Giving the organizing role to the curation workflow also brought focus to conceptualizing and breaking down what the “Phase I” proof-of-concept application should look like. We decided to follow the Unix philosophy of small, single-purpose tools each of which “do one thing and do it well”, and that can be chained together into a workflow. The most sophisticated tool we need to develop is an application to visualize a phyloreference on top of a phylogeny, along with, when validating a phyloreference versus its test case, what was expected to be included and excluded. Our first step here will be researching various existing phylogenetic visualization tools for their suitability to render such annotations, and the formats best suited for including them. It’s worth noting that authors of publications already contrast alternative phylogenetic clade definitions for groups, and hence eventually there well may be a case for on online visualization app that can render multiple phyloreferences on the same phylogeny, as well as the same phyloreference on multiple phylogenies. The latter will certainly be particularly useful for curation!

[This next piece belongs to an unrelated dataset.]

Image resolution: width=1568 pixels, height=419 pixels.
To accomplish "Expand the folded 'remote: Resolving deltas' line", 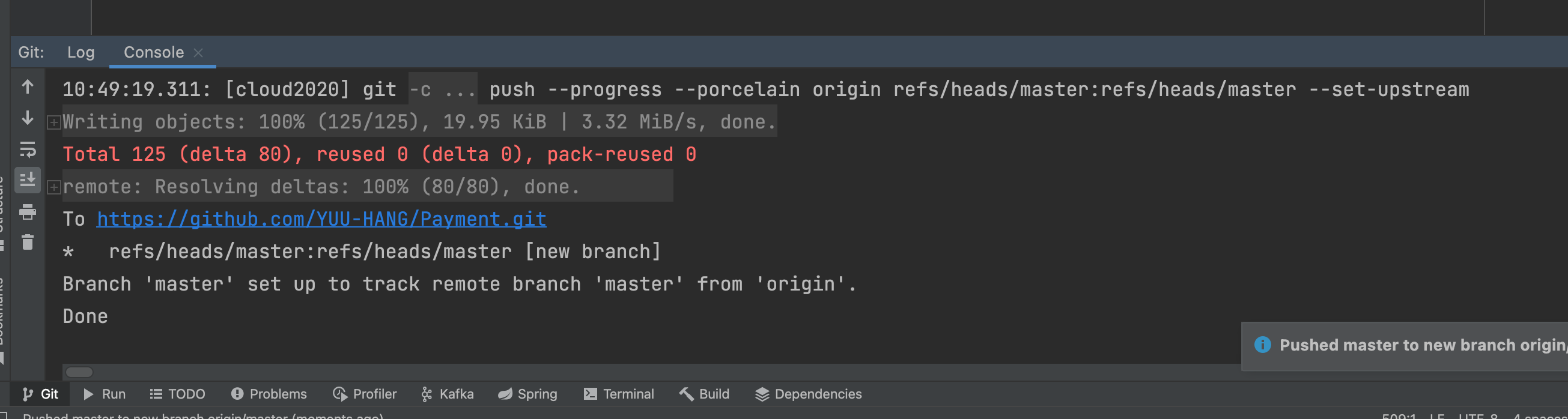I will click(x=53, y=187).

To help us better understand how we each think about the factors driving and our project forward or (whether potentially or factually) getting in its way, we concluded our meeting with a light-weight SWOT analysis. Among the important take-aways from this exercise was that because of the novelty of our project, which is one of its biggest strengths but also carries high risks, communicating the value of phyloreferences will need to remain on our minds, as will trying to keep potential future barriers to adoption out of our designs, models, and implementations.
Finally, we discussed ideas and possibilities for independent research projects of the two postdocs on the project. We’ll share these and thoughts about them later as they begin to be developed.
In summary, we’re now in a good place to take some big steps over the next months. We’ll soon have a first specification draft to share and an implementation plan for our curation workflow. Onwards and upwards!